Disclaimer: Outlandish Ideas has no insider information on this. Nor have we reverse engineered the protocol. This technical explanation is gathered from research, common sense and some informed guesswork.

My first thought when I saw a demo was that Apple had worked out a way to stream full screen uncompressed video over a wireless connection. But that’s clearly not the case. A competing technology, WirelessHD, does exactly that but it requires direct line of sight between sender and receiver and uses the 60GHz spectrum to achieve the necessary transmission rates of over 4Gbit/s.
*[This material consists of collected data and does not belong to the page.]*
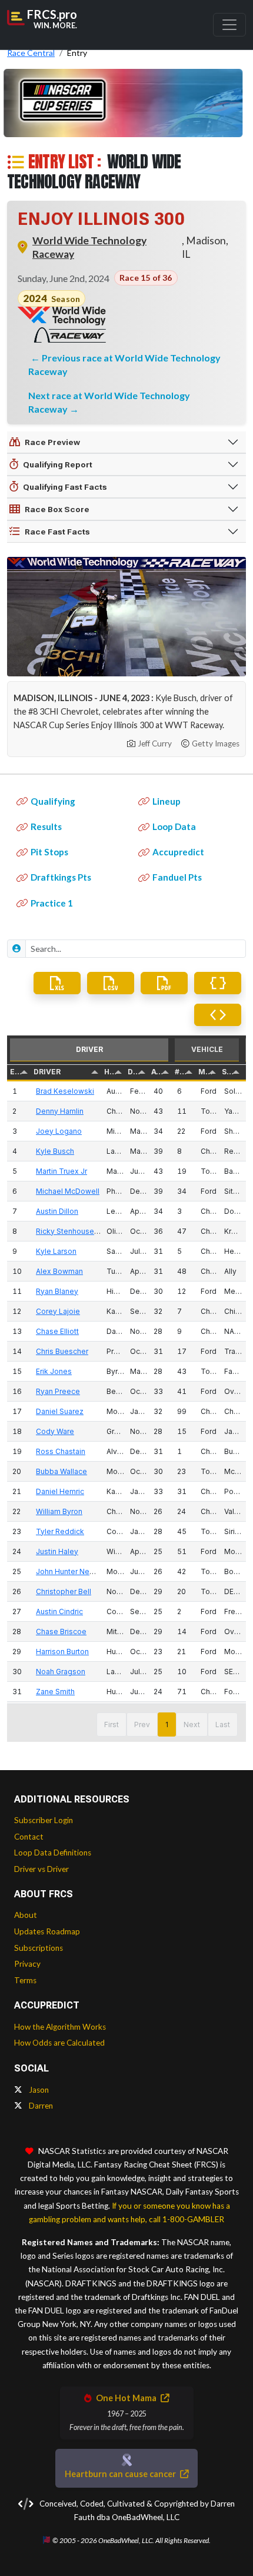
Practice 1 (52, 903)
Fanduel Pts (177, 877)
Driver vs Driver (41, 1869)
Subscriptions (38, 1948)
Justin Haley (57, 1551)
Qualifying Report (57, 464)
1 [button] (166, 1724)
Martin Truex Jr (61, 1171)
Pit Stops (49, 852)
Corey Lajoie (58, 1311)
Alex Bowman (59, 1271)
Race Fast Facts (57, 531)
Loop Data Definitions (52, 1852)
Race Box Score (57, 509)
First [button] (111, 1724)
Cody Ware (55, 1431)
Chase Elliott (57, 1331)
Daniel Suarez (60, 1411)
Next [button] (192, 1724)
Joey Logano (59, 1131)
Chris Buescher (62, 1351)
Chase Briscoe (61, 1631)
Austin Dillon (57, 1211)
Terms (25, 1980)
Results (46, 826)
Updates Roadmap (47, 1931)
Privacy (27, 1963)
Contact (29, 1836)
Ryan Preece (58, 1391)
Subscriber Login (43, 1820)
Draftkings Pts (61, 877)
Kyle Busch (55, 1151)
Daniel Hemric (60, 1491)
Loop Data (174, 826)
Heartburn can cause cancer (121, 2474)
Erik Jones (54, 1371)
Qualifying (53, 801)
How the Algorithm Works (60, 2026)
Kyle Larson (56, 1251)
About (25, 1915)
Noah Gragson (60, 1671)
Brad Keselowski (65, 1091)
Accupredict (178, 852)
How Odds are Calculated (59, 2042)
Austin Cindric (59, 1611)
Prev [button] (142, 1724)
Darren (40, 2105)
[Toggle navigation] (229, 24)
AirPlay is more subtle than that. One clue comes from the fact that it is only possible to mirror displays between iPads, iPhones and (2nd generation) Apple TVs all of which run the same iOS operating system. That means they are capable of running exactly the same apps even if installing apps on Apple TVs is normally not permitted.

What you’re actually seeing in the video above (not ours, by the way) is the iPad desktop running on the Apple TV in parallel with the iPad. It’s not sending the video frames acros the air, it’s just sending the touch gestures and some extra stuff to keep the picture in sync. When you see it load a web page, it’s just sending the HTML over the air and rendering it on the Apple TV. When you run an app, it sends the app over the air and runs it on the Apple TV hardware. When you play a 3D game, it renders each frame independently on both the iPad and the Apple TV. When you watch an HD movie, it sends the compressed video stream, buffers for a few seconds, then plays it on both devices.

The exception to this is the camera app where the raw image data has to be sent over the air since it’s coming live from the iPad camera. And in the demo above (just over 1 minute in) there’s a very visible lag and the frame rate goes way down, as you would expect.

This is clever stuff. And it explains why AirPlay mirroring is not available on Mac laptops: the Apple TV is just not capable or running Mac OS applications.

It will be interesting to see what happens when there’s a mismatch between the processor speed of the iPad/iPhone and the Apple TV. Will it still be possible to synchronise the running of apps between an iPad 3, 4, 5 gen and the current 2nd generation Apple TV with its 1GHz A4 processor? And will the Apple TV eventually be upgraded to allow mirroring some (or all?) Mac OS applications? Time will tell.

What’s clear is that the AirPlay interaction model of sending content from a portable device to a TV is much better than the flawed idea of installing and running apps on your TV.